Self-Publishing: The Last Word (until next time)
In my previous article, I pointed out areas that new writers might want to be aware. I found a few more.
I went to Lulu.com and Createspace.com to look over their processes. And I put my name, phone number, and email on a site for information from that site….and here cometh the phone calls and emails. I’m amazed they didn’t track me down me on Facebook.

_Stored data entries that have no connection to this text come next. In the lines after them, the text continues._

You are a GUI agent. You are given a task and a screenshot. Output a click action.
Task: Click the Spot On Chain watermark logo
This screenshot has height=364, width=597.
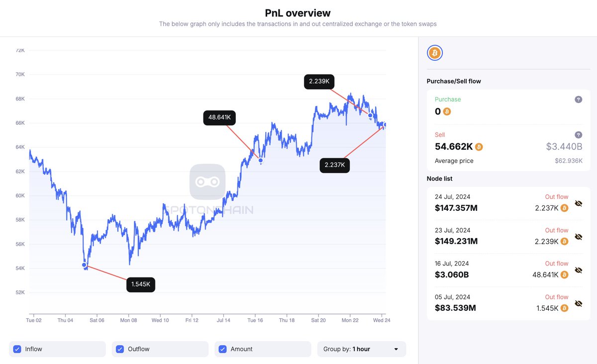[207, 182]
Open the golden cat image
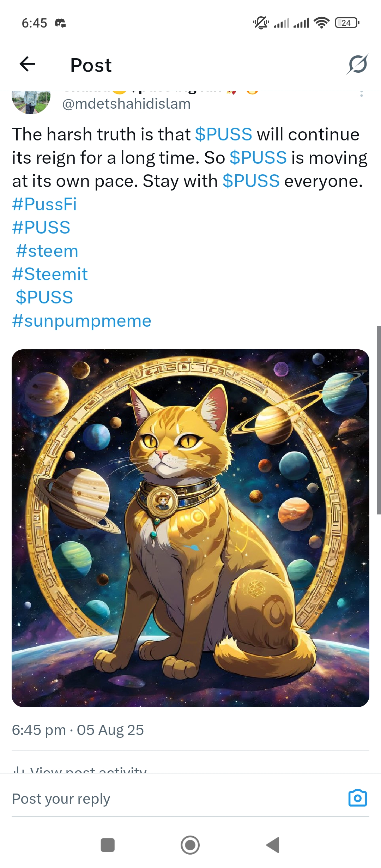Screen dimensions: 381x868 191,528
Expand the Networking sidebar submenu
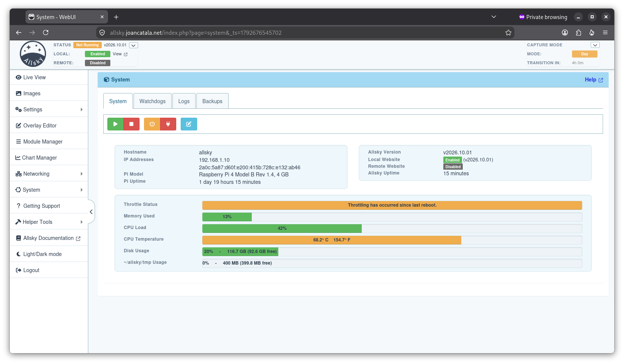 coord(49,174)
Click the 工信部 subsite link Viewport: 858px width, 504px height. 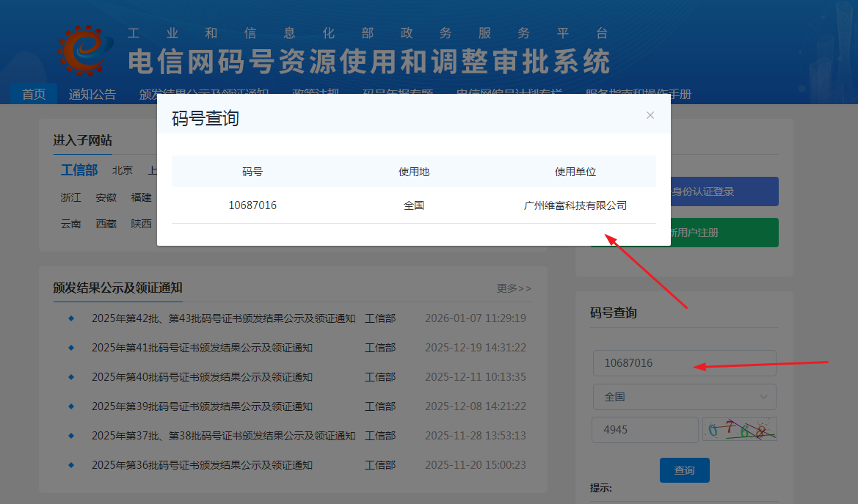coord(79,169)
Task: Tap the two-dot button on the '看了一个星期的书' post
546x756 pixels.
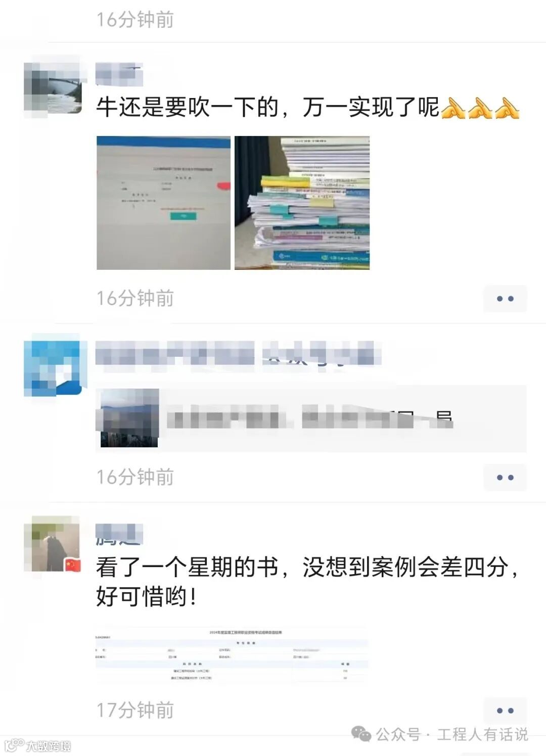Action: 505,711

Let’s start with the calls. There are a plethora of companies out there who are willing to publish your book. They claim to publish and distribute, provide assistance with marketing, and many other options. Each option increases the price. They will send you glossy mailers that tell you nothing and emails that give you hints. Then the phone calls begin. Not exactly hard sell but persistent.
I’d love to give you specifics for the one I spoke at length with but, true to form, I have misplaced the envelope I wrote it on. The general concept was that you provide the manuscript, agreement on price is made, and the total price is divided up between three or four payments to be completed before the book is actually published.#PODs serve a purpose but do your research. #read the fine print. #publishing #indie #author… Click To Tweet
Since Print-On-Demand is pretty much the standard these days for smaller presses who don’t want to deal with back stock, it isn’t the printing that is taking the several months, it is the money. They, of course, do not guarantee sales.
It is obvious that writers take them up on it but I am left to wonder how the costs worked out versus sales. Still, they serve a purpose. Just make sure they have all the information up front and in a contract…a real paper contract. And they require the ISBN be provided by them. If you decide to move to another publisher later on, they own the ISBN. So? Your ISBN is one of the pathways to your book. If you switch publishers, like to a traditional, the old ISBN will show that the book no longer exists. You could lose sales.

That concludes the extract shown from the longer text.